■ Task item ■
Transcribe each of the following lines character for character, leaving nothing out.

■ Records provided ■
━━━━━━━━━━━━━━━━

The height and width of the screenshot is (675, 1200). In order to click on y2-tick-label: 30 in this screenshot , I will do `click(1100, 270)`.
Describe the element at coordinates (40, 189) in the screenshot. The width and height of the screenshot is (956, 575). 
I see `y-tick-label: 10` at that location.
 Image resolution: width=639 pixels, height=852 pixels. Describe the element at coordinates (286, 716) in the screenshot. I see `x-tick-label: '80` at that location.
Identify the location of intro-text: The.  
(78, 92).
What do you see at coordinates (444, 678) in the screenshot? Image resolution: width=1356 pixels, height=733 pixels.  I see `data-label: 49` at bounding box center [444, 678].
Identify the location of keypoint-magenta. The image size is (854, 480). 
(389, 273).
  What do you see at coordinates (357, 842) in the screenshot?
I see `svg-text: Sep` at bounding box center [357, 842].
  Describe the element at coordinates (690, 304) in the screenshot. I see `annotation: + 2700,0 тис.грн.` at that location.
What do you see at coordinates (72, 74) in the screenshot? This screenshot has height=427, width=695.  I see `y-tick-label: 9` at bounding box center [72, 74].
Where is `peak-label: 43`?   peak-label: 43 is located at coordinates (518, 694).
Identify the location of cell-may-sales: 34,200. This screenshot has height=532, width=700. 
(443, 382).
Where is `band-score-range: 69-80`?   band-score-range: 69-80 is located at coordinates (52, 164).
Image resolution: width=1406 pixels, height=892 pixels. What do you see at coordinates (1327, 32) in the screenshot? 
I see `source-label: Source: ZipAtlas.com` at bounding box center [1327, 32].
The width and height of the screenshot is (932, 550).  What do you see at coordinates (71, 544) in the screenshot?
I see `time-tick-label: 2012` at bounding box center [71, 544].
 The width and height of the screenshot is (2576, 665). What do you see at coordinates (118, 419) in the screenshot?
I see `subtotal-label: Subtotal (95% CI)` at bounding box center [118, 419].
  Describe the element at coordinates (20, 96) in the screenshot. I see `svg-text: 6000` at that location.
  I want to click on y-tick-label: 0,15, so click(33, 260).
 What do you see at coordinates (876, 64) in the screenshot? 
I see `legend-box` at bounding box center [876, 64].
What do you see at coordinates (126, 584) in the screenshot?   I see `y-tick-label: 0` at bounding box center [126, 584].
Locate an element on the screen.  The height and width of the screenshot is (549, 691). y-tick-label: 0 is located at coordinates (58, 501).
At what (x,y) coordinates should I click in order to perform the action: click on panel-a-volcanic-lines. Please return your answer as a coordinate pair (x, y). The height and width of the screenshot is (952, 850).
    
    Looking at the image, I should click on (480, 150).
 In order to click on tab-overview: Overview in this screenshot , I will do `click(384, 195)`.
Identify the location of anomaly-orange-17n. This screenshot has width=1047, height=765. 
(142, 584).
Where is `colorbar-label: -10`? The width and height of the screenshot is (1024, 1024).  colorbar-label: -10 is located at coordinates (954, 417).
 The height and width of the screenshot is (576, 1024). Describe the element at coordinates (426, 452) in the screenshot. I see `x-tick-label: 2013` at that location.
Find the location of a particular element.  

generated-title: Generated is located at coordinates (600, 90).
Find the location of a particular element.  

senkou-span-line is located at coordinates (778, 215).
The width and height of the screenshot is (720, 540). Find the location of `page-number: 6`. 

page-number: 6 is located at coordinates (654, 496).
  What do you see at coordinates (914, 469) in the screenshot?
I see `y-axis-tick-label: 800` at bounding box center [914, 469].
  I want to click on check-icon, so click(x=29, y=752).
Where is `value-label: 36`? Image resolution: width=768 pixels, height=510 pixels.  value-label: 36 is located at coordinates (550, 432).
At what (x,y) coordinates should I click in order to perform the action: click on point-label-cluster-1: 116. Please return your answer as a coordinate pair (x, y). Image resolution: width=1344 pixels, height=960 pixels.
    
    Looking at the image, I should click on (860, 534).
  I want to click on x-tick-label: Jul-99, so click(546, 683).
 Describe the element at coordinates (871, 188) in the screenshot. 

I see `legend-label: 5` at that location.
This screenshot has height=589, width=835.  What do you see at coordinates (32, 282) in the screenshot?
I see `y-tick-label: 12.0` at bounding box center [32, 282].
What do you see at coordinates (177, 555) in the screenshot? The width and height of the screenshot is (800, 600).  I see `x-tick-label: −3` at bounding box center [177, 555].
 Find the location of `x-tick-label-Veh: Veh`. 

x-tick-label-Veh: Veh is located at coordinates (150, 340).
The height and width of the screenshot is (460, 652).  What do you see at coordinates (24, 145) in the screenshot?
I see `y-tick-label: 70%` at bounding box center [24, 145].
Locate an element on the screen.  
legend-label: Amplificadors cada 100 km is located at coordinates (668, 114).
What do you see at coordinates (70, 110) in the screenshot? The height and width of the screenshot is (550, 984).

━━━━━━━━━━━━━━━━

■ Solution to this problem ■
The height and width of the screenshot is (675, 1200). In order to click on y2-tick-label: 30 in this screenshot , I will do `click(1100, 270)`.
Describe the element at coordinates (40, 189) in the screenshot. The width and height of the screenshot is (956, 575). 
I see `y-tick-label: 10` at that location.
 Image resolution: width=639 pixels, height=852 pixels. Describe the element at coordinates (286, 716) in the screenshot. I see `x-tick-label: '80` at that location.
Identify the location of intro-text: The.  
(78, 92).
What do you see at coordinates (444, 678) in the screenshot? Image resolution: width=1356 pixels, height=733 pixels.  I see `data-label: 49` at bounding box center [444, 678].
Identify the location of keypoint-magenta. The image size is (854, 480). 
(389, 273).
  What do you see at coordinates (357, 842) in the screenshot?
I see `svg-text: Sep` at bounding box center [357, 842].
  Describe the element at coordinates (690, 304) in the screenshot. I see `annotation: + 2700,0 тис.грн.` at that location.
What do you see at coordinates (72, 74) in the screenshot? This screenshot has height=427, width=695.  I see `y-tick-label: 9` at bounding box center [72, 74].
Where is `peak-label: 43`?   peak-label: 43 is located at coordinates (518, 694).
Identify the location of cell-may-sales: 34,200. This screenshot has height=532, width=700. 
(443, 382).
Where is `band-score-range: 69-80`?   band-score-range: 69-80 is located at coordinates (52, 164).
Image resolution: width=1406 pixels, height=892 pixels. What do you see at coordinates (1327, 32) in the screenshot? 
I see `source-label: Source: ZipAtlas.com` at bounding box center [1327, 32].
The width and height of the screenshot is (932, 550).  What do you see at coordinates (71, 544) in the screenshot?
I see `time-tick-label: 2012` at bounding box center [71, 544].
 The width and height of the screenshot is (2576, 665). What do you see at coordinates (118, 419) in the screenshot?
I see `subtotal-label: Subtotal (95% CI)` at bounding box center [118, 419].
  Describe the element at coordinates (20, 96) in the screenshot. I see `svg-text: 6000` at that location.
  I want to click on y-tick-label: 0,15, so click(33, 260).
 What do you see at coordinates (876, 64) in the screenshot? 
I see `legend-box` at bounding box center [876, 64].
What do you see at coordinates (126, 584) in the screenshot?   I see `y-tick-label: 0` at bounding box center [126, 584].
Locate an element on the screen.  The height and width of the screenshot is (549, 691). y-tick-label: 0 is located at coordinates (58, 501).
At what (x,y) coordinates should I click in order to perform the action: click on panel-a-volcanic-lines. Please return your answer as a coordinate pair (x, y). The height and width of the screenshot is (952, 850).
    
    Looking at the image, I should click on (480, 150).
 In order to click on tab-overview: Overview in this screenshot , I will do `click(384, 195)`.
Identify the location of anomaly-orange-17n. This screenshot has width=1047, height=765. 
(142, 584).
Where is `colorbar-label: -10`? The width and height of the screenshot is (1024, 1024).  colorbar-label: -10 is located at coordinates (954, 417).
 The height and width of the screenshot is (576, 1024). Describe the element at coordinates (426, 452) in the screenshot. I see `x-tick-label: 2013` at that location.
Find the location of a particular element.  

generated-title: Generated is located at coordinates (600, 90).
Find the location of a particular element.  

senkou-span-line is located at coordinates (778, 215).
The width and height of the screenshot is (720, 540). Find the location of `page-number: 6`. 

page-number: 6 is located at coordinates (654, 496).
  What do you see at coordinates (914, 469) in the screenshot?
I see `y-axis-tick-label: 800` at bounding box center [914, 469].
  I want to click on check-icon, so click(x=29, y=752).
Where is `value-label: 36`? Image resolution: width=768 pixels, height=510 pixels.  value-label: 36 is located at coordinates (550, 432).
At what (x,y) coordinates should I click in order to perform the action: click on point-label-cluster-1: 116. Please return your answer as a coordinate pair (x, y). Image resolution: width=1344 pixels, height=960 pixels.
    
    Looking at the image, I should click on (860, 534).
  I want to click on x-tick-label: Jul-99, so click(546, 683).
 Describe the element at coordinates (871, 188) in the screenshot. 

I see `legend-label: 5` at that location.
This screenshot has height=589, width=835.  What do you see at coordinates (32, 282) in the screenshot?
I see `y-tick-label: 12.0` at bounding box center [32, 282].
What do you see at coordinates (177, 555) in the screenshot? The width and height of the screenshot is (800, 600).  I see `x-tick-label: −3` at bounding box center [177, 555].
 Find the location of `x-tick-label-Veh: Veh`. 

x-tick-label-Veh: Veh is located at coordinates (150, 340).
The height and width of the screenshot is (460, 652).  What do you see at coordinates (24, 145) in the screenshot?
I see `y-tick-label: 70%` at bounding box center [24, 145].
Locate an element on the screen.  
legend-label: Amplificadors cada 100 km is located at coordinates (668, 114).
What do you see at coordinates (70, 110) in the screenshot? The height and width of the screenshot is (550, 984).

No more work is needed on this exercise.